Neither is there wisdom, nor ignorance, nor extinction of wisdom, nor extinction of ignorance, etc., until we come to the non-existence of old age and death and the non-extinction of old age and death. Neither is there suffering, cause of suffering, extinction of suffering, nor the path leading to extinction of suffering. Neither is there wisdom nor acquisition because there is no grasping.
Bodhisattvasya prajnaapaaramitaam aashritya viharaty acittaavaranah. Cittaavarana-naastitvaad atrasto, viparyaasaatikraanto nishtha-nirvaanah.
Depending on the bodhisattva’s Perfection of Transcendent Wisdom, one dwells without any mental hindrance. Because of the absence of mental hindrance, one is fearless; freed from delusory thoughts, one will reach Nirvana.
Tryadhva-vyavasthitaah sarvabuddhaah prajnaapaaramitaam aashrityaanuttaraam samyaksambodhim abhisambuddhaah.
All Buddhas dwelling in the three periods realize the highest, perfect enlightenment depending on the Perfection of Transcendent Wisdom.

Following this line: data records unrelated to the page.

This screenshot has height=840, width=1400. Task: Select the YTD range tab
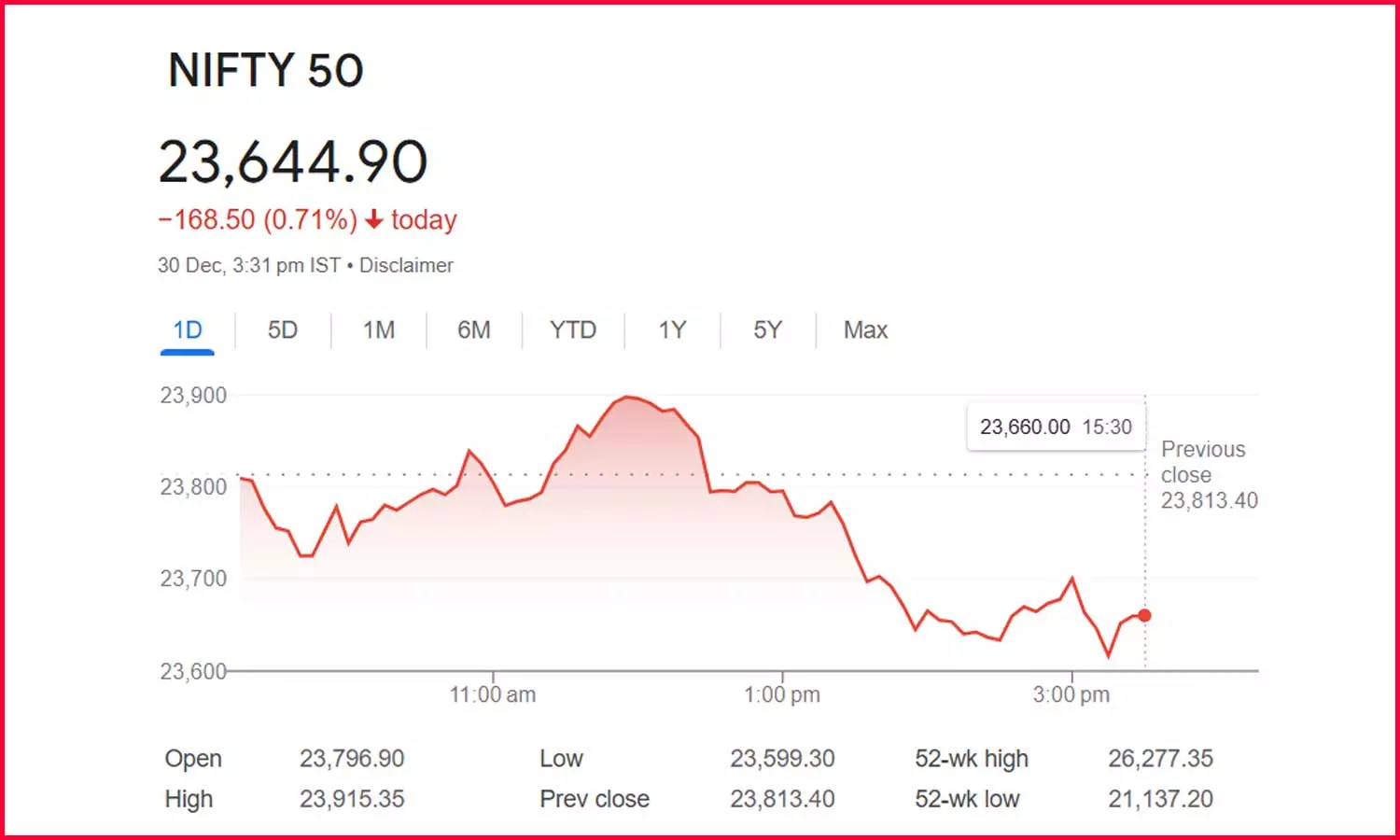(573, 330)
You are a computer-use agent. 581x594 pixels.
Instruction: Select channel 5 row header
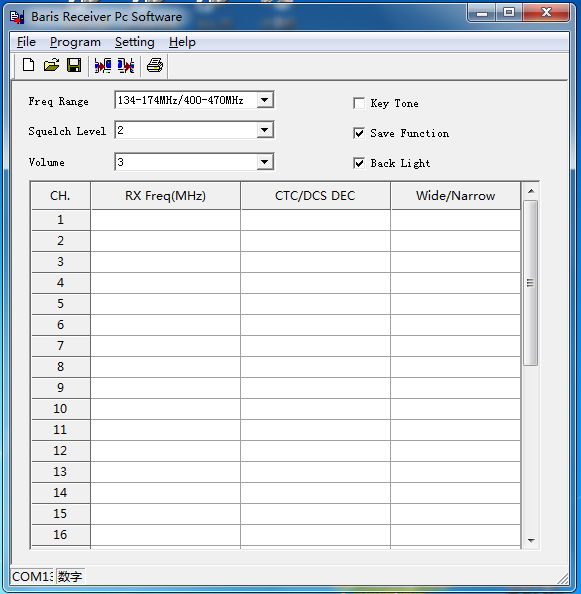[x=61, y=303]
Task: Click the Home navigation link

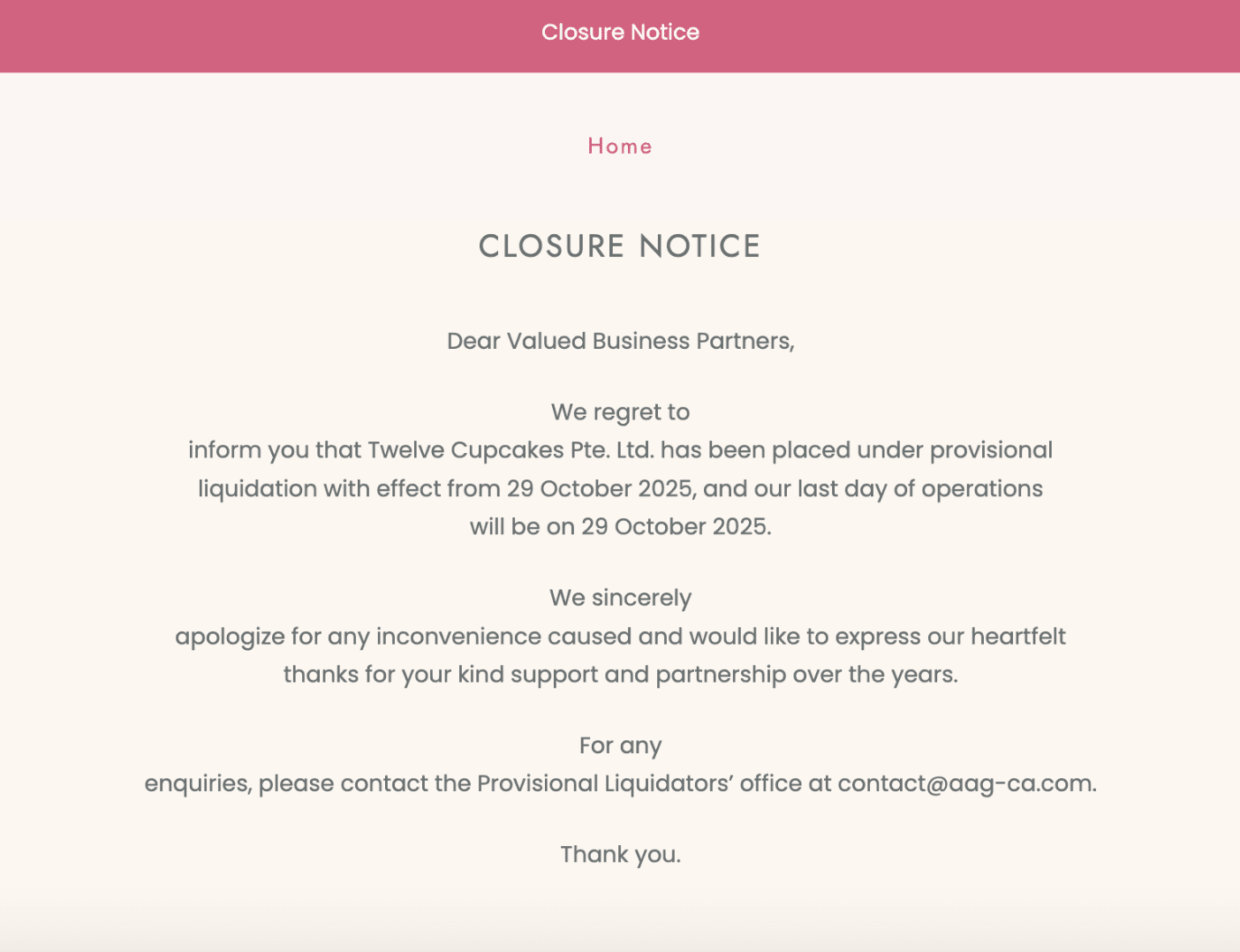Action: [x=619, y=147]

Tasmaaj jnaatavyo prajnaapaaramitaa-mahaamantro mahaavidyaa-mantro ‘nuttara-mantro ‘samasama-mantrah, sarvadukha-prashamanah, satyam amithyatvaat, prajnaapaaramitaayaam ukto mantrah.
For this reason, know that the Great Mantra of the Perfection of Transcendent Wisdom is the Great Wisdom Mantra, the Unsurpassed Mantra, and the Unequaled Mantra. It extinguishes all suffering, and is true and real because it is not false. It is the Mantra proclaimed in the Perfection of Transcendent Wisdom.
Tad yathaa gate gate paaragate paarasamgate bodhi svaaha.
Namely, “Gone, gone, gone to the other shore; Gone completely to the other shore. Svaha.”
Iti prajnaapaaramitaa-hridayam samaaptam.
Thus ends the Essence of the Transcendent Wisdom Sutra.